Tout au début, Plouay était un tout petit village situé au lieu-dit de Bécherel. La plus ancienne demeure de Plouay montre sa trace inscrite sur les pierres autant que son front à s'avancer dans la rue Bécherel entre les deux places de l'Eglise et du Marché.
Les voies attenantes dénommées rue du Marquis et de la Justice suffisent à dire la qualité du lieu sans même besoin de préciser son propre nom "Maison du Marquis".
Ce village dépendait d'une seigneurie d'Inguiniel. L'origine du mot "plouay" se perd dans la nuit des temps. Il se peut qu'il ait été écrit de différentes manières suivant les rédacteurs : en 1308 le nom s'inscrivait "Plozoc", et "Plouzay" en 1837. On y reconnait le mot "Plou" qui signifie "peuple", mais la finale "zoc" ou "ay" est plus difficile à expliquer.

On peut dire encore que Plouay veut dire "grande tribu". En effet, la paroisse comprend un immense terrain de 9 à 15 kilomètres de diamètre.

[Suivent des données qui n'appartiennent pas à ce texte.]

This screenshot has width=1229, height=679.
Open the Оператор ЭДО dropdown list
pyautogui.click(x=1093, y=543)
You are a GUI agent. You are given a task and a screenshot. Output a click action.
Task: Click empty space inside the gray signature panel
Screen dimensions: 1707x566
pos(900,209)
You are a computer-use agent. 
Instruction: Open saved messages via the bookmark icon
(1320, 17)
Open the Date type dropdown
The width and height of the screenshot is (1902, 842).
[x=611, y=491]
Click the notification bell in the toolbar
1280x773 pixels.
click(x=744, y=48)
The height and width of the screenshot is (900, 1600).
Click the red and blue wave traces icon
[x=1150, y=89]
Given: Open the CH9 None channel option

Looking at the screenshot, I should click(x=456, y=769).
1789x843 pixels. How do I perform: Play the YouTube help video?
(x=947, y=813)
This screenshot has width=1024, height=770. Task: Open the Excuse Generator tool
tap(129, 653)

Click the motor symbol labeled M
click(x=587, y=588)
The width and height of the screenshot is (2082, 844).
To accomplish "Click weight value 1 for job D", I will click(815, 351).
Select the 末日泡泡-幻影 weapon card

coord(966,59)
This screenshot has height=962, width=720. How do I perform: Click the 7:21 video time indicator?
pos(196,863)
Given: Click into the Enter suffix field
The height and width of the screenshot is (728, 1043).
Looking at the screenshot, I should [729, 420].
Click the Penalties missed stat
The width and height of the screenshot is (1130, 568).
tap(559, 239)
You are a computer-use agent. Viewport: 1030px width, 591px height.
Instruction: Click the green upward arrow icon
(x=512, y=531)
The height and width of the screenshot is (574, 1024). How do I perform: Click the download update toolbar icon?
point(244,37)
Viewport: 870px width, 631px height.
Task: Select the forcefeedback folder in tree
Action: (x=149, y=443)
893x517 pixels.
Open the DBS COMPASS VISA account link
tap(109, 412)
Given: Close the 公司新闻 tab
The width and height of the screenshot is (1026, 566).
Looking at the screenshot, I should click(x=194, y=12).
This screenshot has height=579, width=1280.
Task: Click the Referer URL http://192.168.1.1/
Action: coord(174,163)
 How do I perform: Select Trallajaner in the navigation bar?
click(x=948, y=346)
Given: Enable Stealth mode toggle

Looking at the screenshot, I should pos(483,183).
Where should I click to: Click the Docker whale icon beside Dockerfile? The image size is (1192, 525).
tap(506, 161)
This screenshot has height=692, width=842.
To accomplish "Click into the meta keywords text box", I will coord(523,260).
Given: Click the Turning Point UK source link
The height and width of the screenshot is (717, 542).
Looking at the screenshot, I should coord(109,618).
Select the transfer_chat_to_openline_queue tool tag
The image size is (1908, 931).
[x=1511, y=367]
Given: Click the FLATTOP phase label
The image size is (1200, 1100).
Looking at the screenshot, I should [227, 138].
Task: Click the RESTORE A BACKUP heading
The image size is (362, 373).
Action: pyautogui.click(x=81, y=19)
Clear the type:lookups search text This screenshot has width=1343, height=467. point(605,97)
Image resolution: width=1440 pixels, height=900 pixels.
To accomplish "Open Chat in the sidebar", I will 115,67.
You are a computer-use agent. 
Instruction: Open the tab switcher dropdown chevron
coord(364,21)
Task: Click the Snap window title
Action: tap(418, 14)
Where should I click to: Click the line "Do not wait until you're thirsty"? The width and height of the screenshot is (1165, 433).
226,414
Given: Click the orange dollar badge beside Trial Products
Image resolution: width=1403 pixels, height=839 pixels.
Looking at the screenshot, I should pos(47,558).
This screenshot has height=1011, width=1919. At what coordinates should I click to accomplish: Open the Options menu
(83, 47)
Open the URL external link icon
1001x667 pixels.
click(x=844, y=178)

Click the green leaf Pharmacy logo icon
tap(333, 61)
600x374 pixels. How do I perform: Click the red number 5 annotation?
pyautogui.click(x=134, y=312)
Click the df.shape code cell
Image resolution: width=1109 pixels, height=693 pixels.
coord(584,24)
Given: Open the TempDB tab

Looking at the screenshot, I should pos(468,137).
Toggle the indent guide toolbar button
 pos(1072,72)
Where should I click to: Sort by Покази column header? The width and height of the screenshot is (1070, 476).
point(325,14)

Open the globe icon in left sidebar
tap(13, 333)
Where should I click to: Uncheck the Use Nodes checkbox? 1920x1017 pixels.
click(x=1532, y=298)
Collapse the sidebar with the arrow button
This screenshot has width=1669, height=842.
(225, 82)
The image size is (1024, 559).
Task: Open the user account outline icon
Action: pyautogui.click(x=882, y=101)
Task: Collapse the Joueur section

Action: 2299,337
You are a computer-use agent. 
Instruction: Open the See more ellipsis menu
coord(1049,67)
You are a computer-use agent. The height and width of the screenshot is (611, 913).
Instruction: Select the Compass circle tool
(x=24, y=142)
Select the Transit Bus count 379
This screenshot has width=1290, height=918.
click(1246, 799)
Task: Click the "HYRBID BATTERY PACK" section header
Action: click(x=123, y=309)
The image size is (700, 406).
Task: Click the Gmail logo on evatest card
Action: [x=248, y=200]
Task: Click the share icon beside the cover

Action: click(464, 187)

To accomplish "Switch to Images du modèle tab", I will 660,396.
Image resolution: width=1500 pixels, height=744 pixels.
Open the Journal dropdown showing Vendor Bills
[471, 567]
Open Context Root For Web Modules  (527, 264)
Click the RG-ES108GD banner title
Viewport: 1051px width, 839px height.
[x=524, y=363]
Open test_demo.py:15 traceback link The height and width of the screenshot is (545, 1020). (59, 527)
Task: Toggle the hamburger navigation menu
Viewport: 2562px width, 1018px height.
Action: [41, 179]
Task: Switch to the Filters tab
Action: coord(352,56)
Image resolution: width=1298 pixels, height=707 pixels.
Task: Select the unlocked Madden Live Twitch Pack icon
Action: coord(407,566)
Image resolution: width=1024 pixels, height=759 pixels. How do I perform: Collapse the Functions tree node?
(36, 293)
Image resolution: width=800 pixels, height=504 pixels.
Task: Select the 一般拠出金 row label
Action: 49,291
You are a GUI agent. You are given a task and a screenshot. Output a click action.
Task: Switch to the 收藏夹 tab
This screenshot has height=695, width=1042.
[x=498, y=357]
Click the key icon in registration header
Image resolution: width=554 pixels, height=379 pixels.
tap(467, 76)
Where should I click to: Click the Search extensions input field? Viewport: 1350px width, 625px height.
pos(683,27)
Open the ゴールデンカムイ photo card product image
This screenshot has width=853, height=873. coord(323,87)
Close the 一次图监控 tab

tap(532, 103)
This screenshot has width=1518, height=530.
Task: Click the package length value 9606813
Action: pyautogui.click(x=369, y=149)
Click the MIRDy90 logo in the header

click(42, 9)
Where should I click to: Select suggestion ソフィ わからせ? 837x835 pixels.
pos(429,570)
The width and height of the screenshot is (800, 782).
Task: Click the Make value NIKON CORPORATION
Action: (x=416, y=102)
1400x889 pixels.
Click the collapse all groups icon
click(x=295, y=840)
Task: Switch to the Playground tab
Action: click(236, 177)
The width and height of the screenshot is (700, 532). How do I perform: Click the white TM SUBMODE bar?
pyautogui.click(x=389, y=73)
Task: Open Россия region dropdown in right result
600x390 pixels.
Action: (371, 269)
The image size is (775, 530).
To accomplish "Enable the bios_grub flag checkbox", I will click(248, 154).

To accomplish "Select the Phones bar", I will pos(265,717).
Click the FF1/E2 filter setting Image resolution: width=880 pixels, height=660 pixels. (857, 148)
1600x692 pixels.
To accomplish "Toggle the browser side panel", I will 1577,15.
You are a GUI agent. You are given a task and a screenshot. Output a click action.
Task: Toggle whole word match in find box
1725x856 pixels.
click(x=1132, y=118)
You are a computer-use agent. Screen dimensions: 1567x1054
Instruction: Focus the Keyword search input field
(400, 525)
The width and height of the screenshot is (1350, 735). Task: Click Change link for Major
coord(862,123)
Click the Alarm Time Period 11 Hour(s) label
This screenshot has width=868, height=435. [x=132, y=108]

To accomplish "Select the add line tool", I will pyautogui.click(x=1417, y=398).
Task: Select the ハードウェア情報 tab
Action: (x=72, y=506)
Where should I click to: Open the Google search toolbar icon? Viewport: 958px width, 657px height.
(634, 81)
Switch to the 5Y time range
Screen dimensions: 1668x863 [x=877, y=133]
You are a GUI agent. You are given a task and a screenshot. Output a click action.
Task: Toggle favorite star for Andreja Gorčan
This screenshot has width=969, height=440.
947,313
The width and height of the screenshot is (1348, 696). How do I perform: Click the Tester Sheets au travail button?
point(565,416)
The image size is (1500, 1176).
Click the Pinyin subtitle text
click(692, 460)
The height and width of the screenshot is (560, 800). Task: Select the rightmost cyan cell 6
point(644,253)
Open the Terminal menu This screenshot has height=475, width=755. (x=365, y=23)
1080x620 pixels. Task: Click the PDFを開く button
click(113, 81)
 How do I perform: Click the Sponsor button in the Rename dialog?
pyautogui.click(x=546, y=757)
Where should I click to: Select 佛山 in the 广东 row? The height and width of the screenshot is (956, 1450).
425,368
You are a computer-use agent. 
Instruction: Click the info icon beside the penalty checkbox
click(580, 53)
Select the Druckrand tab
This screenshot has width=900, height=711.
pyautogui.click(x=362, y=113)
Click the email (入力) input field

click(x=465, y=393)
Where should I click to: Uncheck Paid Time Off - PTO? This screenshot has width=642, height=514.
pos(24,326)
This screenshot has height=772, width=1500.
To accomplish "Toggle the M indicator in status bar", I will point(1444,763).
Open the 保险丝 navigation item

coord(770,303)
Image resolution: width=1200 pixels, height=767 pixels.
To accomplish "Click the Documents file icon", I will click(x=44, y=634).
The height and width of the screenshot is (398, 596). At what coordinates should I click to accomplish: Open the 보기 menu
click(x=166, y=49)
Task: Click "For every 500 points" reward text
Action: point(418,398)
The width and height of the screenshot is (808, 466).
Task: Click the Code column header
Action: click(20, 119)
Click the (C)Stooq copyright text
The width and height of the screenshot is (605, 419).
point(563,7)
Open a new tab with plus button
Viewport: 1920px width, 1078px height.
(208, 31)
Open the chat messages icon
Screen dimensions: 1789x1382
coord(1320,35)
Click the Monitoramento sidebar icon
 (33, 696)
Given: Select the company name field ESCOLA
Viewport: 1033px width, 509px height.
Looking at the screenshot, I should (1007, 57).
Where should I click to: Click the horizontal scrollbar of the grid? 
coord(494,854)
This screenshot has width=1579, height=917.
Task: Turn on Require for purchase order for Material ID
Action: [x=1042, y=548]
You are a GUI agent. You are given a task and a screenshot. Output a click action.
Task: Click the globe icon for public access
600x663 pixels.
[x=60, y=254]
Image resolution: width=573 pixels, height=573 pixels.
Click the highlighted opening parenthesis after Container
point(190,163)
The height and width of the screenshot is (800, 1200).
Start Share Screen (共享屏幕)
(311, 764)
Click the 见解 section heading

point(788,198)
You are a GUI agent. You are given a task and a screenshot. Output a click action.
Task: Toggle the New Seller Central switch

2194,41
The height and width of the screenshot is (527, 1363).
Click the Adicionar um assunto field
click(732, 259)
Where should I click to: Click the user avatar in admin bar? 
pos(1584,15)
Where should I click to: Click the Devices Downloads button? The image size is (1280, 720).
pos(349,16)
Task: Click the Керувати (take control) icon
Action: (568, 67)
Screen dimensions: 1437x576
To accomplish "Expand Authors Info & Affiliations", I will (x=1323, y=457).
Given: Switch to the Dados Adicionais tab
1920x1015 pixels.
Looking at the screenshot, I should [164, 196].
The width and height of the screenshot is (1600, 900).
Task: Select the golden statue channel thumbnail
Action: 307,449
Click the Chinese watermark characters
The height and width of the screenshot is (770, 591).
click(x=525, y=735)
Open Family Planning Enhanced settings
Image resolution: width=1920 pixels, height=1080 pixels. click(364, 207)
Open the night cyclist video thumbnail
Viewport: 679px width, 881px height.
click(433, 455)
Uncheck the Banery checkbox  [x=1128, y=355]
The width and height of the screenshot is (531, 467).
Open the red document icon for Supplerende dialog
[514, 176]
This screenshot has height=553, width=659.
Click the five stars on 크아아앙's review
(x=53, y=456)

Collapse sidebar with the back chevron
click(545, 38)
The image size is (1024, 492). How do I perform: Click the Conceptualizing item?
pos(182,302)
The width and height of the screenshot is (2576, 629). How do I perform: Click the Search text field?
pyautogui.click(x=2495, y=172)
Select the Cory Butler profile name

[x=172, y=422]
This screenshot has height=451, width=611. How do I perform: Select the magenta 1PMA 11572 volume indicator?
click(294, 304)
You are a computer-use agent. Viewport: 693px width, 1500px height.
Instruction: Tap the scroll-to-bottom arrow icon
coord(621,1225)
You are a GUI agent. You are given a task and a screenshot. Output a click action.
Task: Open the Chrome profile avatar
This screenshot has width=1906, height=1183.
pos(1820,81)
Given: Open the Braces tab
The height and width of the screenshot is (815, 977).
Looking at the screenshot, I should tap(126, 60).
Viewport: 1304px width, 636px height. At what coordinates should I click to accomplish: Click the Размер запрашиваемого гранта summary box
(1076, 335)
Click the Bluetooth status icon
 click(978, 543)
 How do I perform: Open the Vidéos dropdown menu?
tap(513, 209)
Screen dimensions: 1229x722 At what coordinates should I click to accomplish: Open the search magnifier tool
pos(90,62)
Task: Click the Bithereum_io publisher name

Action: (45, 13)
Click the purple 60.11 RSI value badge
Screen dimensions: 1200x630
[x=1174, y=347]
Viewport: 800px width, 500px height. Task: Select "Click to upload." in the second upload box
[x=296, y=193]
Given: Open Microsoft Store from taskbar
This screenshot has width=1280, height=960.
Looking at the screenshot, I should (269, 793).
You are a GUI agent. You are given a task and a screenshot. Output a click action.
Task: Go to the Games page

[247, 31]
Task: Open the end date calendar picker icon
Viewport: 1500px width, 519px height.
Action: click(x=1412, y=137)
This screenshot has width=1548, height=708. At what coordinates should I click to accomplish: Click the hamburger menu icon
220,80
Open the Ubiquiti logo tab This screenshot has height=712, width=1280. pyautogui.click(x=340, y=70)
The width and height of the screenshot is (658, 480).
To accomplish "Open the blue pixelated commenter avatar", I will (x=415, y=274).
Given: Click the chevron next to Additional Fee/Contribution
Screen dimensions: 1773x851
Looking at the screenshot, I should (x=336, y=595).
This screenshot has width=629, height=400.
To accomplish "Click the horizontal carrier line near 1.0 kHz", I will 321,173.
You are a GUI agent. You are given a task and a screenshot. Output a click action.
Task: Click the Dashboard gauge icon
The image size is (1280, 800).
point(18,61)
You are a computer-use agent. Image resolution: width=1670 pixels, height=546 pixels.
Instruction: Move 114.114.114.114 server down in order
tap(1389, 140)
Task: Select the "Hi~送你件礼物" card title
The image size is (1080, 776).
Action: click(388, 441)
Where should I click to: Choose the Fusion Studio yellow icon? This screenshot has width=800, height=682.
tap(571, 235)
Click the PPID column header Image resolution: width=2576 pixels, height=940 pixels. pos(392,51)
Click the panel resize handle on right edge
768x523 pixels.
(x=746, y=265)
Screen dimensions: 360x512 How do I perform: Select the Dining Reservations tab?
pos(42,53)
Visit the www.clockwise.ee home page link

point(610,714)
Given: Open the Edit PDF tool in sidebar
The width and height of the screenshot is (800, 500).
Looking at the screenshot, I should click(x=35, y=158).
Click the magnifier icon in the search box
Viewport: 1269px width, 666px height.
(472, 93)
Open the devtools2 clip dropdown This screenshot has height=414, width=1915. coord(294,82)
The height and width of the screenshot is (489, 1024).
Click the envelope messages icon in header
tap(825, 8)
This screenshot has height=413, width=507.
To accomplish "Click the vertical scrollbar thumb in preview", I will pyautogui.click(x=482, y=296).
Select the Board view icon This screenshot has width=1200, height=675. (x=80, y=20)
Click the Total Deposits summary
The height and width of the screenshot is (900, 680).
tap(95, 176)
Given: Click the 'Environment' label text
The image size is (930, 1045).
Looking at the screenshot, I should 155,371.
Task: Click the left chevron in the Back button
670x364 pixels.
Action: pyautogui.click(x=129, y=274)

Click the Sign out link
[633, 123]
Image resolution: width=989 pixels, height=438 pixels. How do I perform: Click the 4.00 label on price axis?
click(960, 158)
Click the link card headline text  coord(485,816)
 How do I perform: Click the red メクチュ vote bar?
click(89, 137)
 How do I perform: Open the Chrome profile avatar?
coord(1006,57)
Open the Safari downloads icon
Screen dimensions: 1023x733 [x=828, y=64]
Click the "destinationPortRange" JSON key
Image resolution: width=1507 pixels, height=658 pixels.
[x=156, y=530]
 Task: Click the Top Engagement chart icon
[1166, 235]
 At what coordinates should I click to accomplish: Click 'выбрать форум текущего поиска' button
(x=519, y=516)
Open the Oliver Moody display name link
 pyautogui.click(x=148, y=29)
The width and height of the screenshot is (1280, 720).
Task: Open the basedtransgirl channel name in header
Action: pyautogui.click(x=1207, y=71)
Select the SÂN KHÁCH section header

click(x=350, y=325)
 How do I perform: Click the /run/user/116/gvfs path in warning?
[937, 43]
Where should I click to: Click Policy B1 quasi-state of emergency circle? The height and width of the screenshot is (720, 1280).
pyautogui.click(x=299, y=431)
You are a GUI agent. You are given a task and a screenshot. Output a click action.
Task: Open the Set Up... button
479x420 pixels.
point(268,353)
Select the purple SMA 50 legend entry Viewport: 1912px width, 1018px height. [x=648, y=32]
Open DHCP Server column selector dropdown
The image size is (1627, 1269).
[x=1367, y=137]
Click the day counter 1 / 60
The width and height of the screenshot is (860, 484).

L'âge de la paroisse n'est pas chose facile à déterminer, cependant il est permis de croire que dès le VIII ème siècle la paroisse était constituée.

Ce sont les celtes qui vont d'abord dominer ce pays, mais on ne trouve aujourd'hui presque aucune trace de leur séjour. Les romains, eux, ont utilisé la presqu'île de Sainte Anne, et les Bretons, à la fin du Vème ou début du VIème siècle, ont occupé ce territoire, comme le prouvent les noms des villages, qui tous ou presque sont bretons, et comme le témoigne aussi la langue du pays.

L'église paroissiale de Plouay, placée sous le vocable de Saint Ouen, archevêque de Rouen, à la forme de croix latine, avec 2 bas côtés. En 1876, on a rénové l'église en réalisant les murs du contour et la toiture sans toucher à la nef principale. Plouay dépendait du doyenné des Bois ou de Kermenet-Héboé et de la sénéchaussée d'Hennebont.
En 1790, Plouay fût érigé en commune et en chef-lieu de Canton du district d'Hennebont et eût dans sa circonscription Calan, Lanvaudan et Inzinzac.

En 1800, Plouay passa dans l'arrondissement de Lorient et au remaniement des Cantons, en 1801, il perdit Inzinzac, conserva Calan et Lanvaudan et acquit Inguiniel, Bubry et Quistinic.

De nos jours, Plouay est une ville carrefour, un lieu propice aux échanges. Plouay s'est agrandie peu à peu en alliant le développement économique à sa vocation agricole traditionnelle.